▸ The task
Repeat the material word for word, starting with the line that contains "The height and" and going on through the line that contains "coord(1672,449)". Leave the pictures out of your answer.

▸ Record extracts
____
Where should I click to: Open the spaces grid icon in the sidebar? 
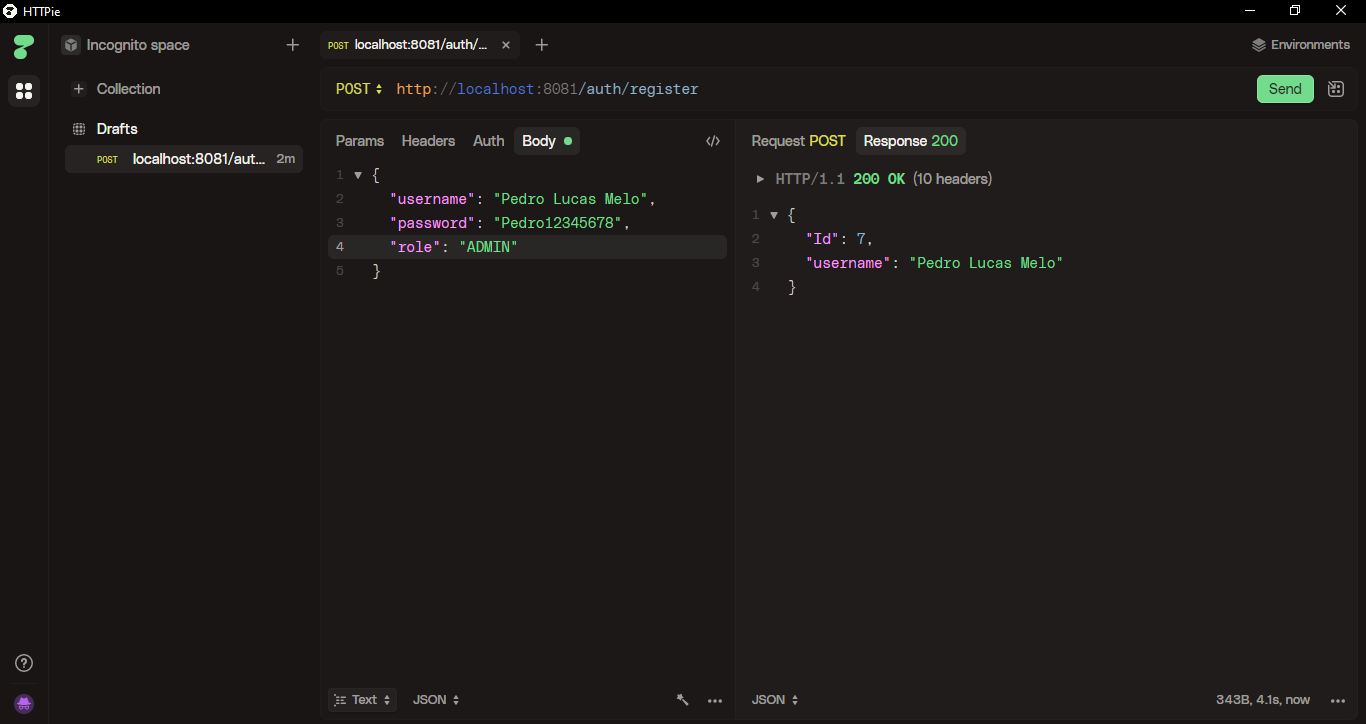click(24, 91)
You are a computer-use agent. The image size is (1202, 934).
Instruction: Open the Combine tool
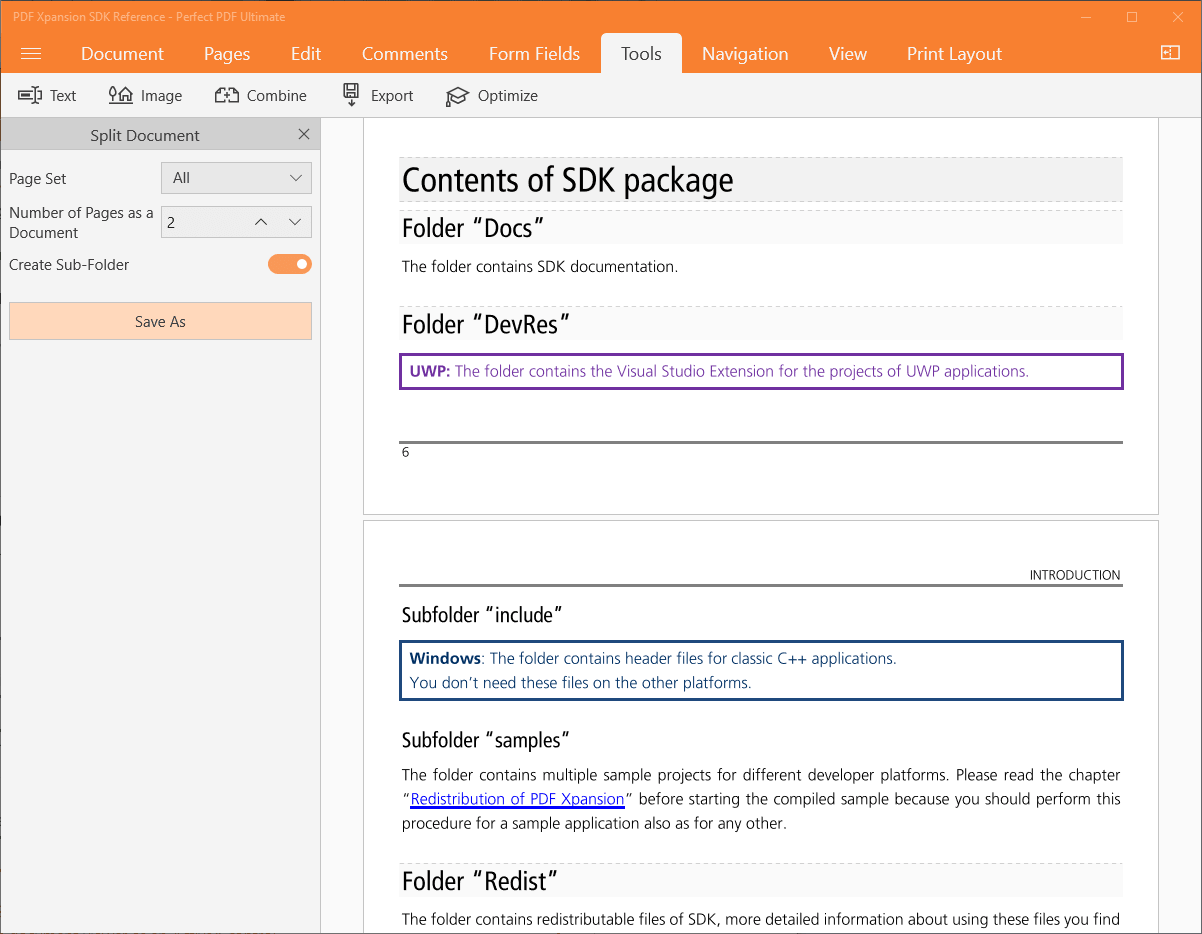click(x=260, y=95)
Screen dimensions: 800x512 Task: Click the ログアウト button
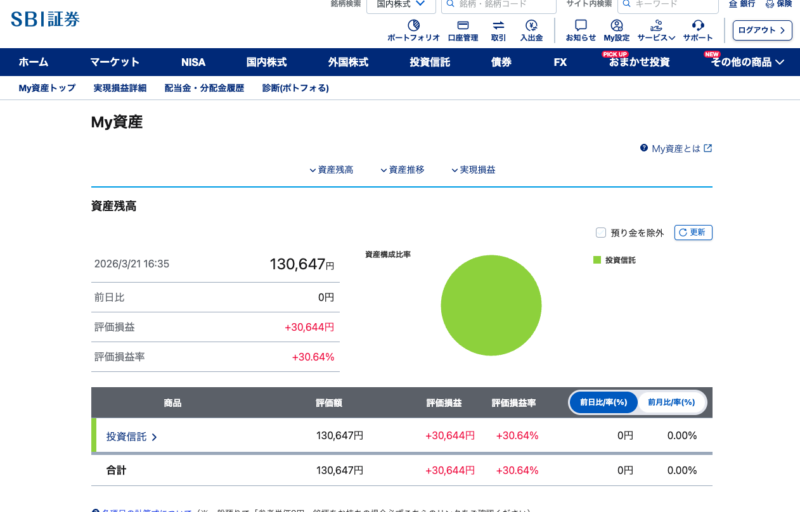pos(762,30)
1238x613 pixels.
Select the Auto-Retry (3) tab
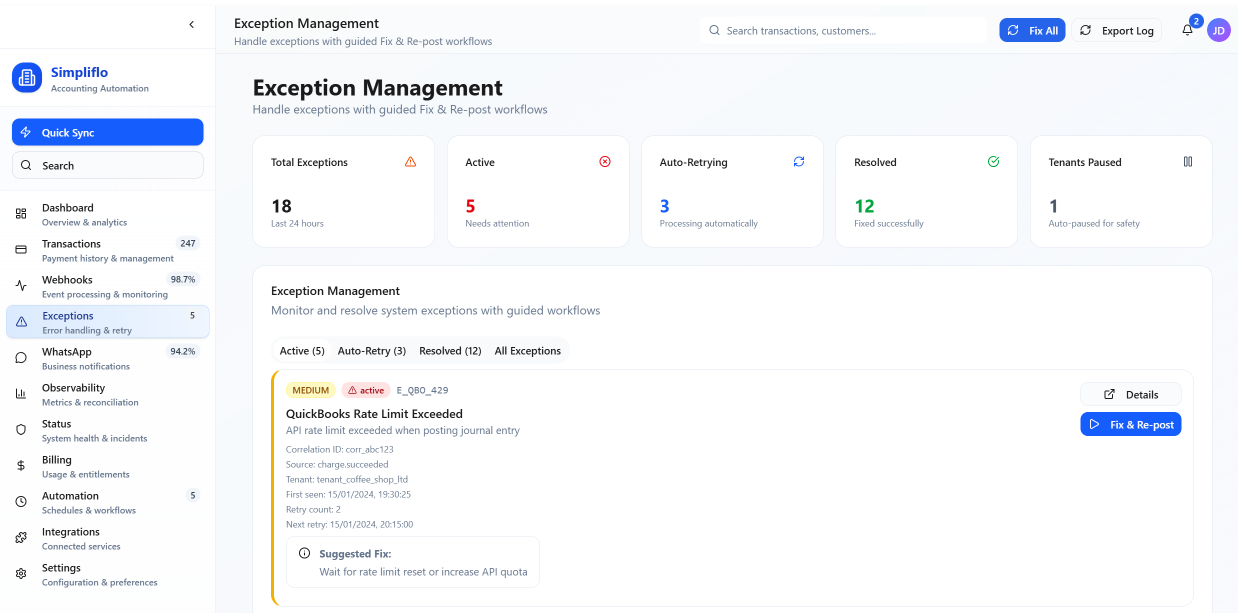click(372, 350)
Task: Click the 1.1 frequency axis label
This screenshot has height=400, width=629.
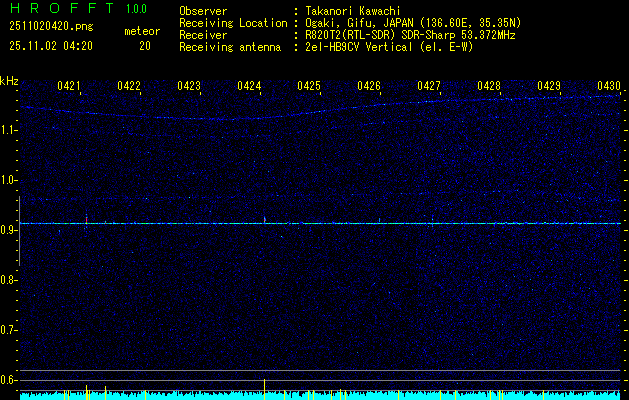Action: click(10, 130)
____
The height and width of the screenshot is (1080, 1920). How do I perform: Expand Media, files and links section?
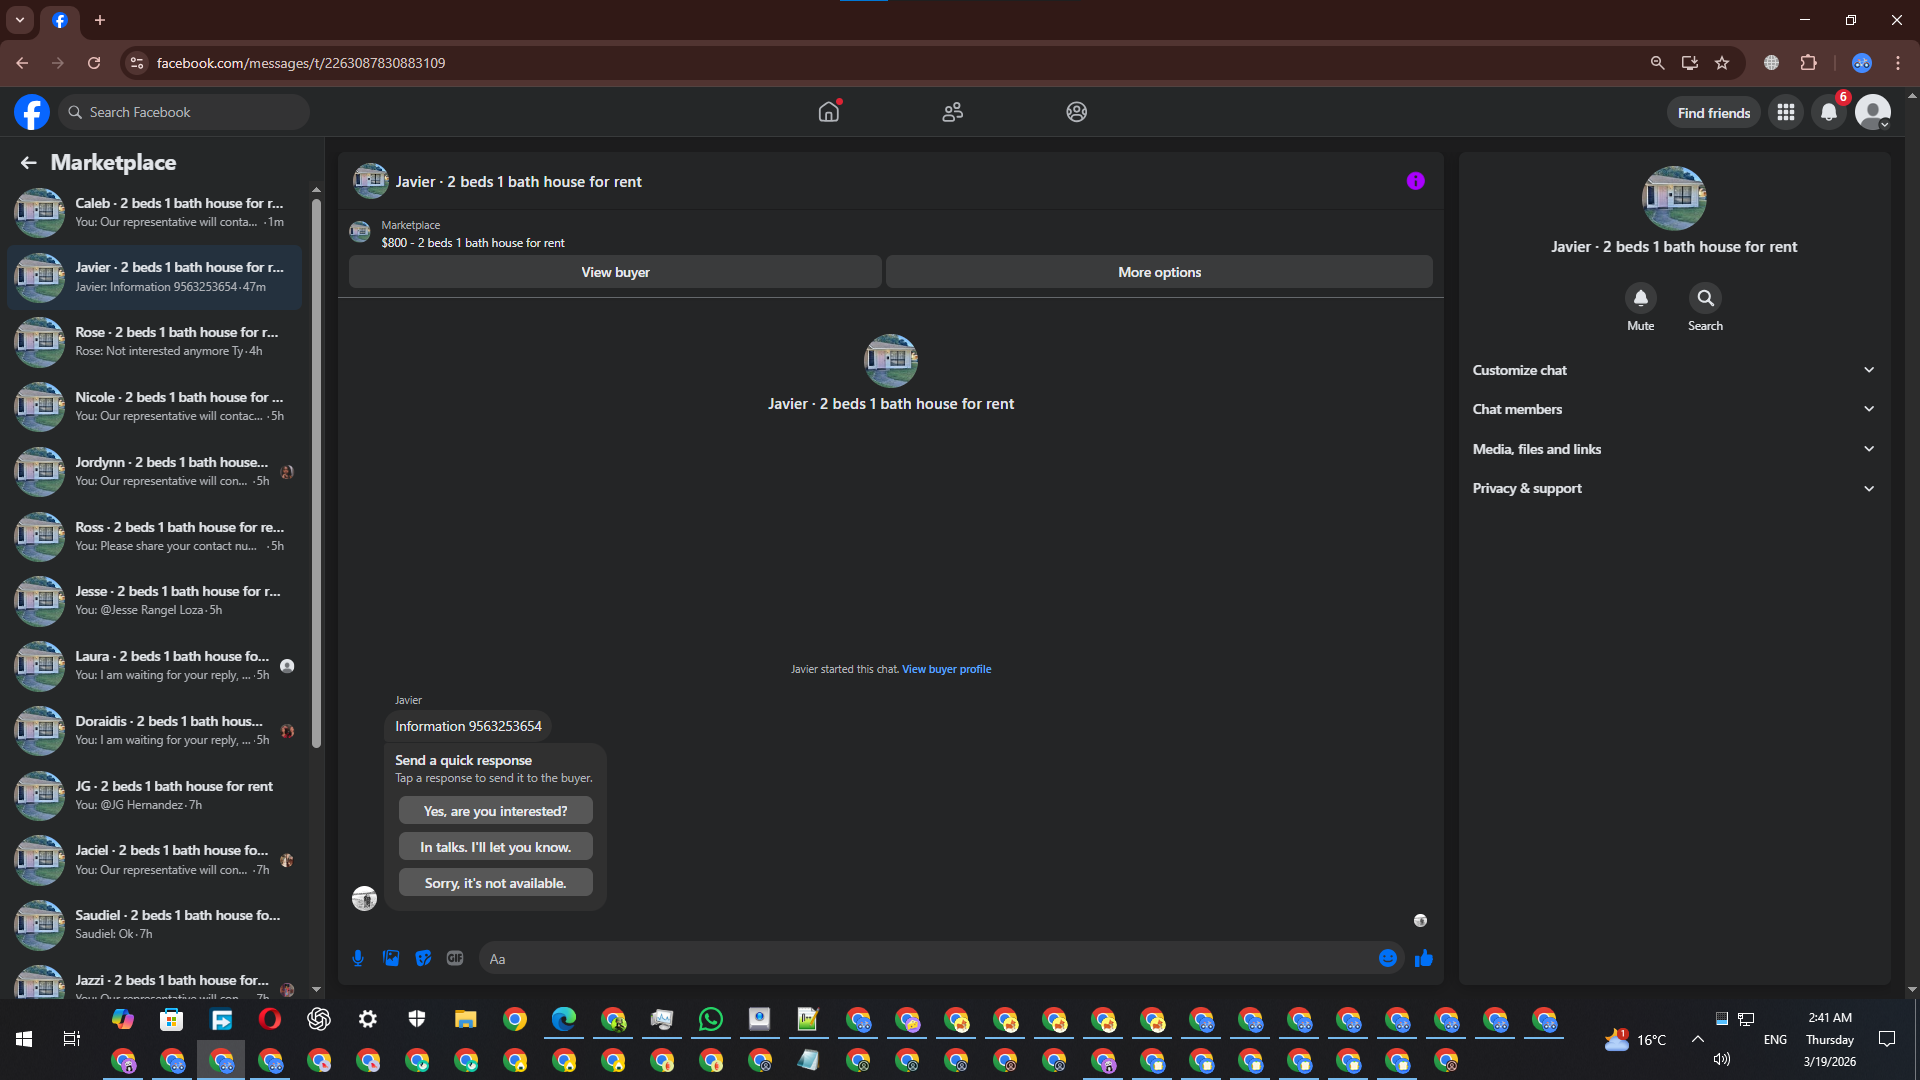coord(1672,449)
____
▸ Task answer
The height and width of the screenshot is (1080, 1920). How do I perform: Expand Media, files and links section?
coord(1672,449)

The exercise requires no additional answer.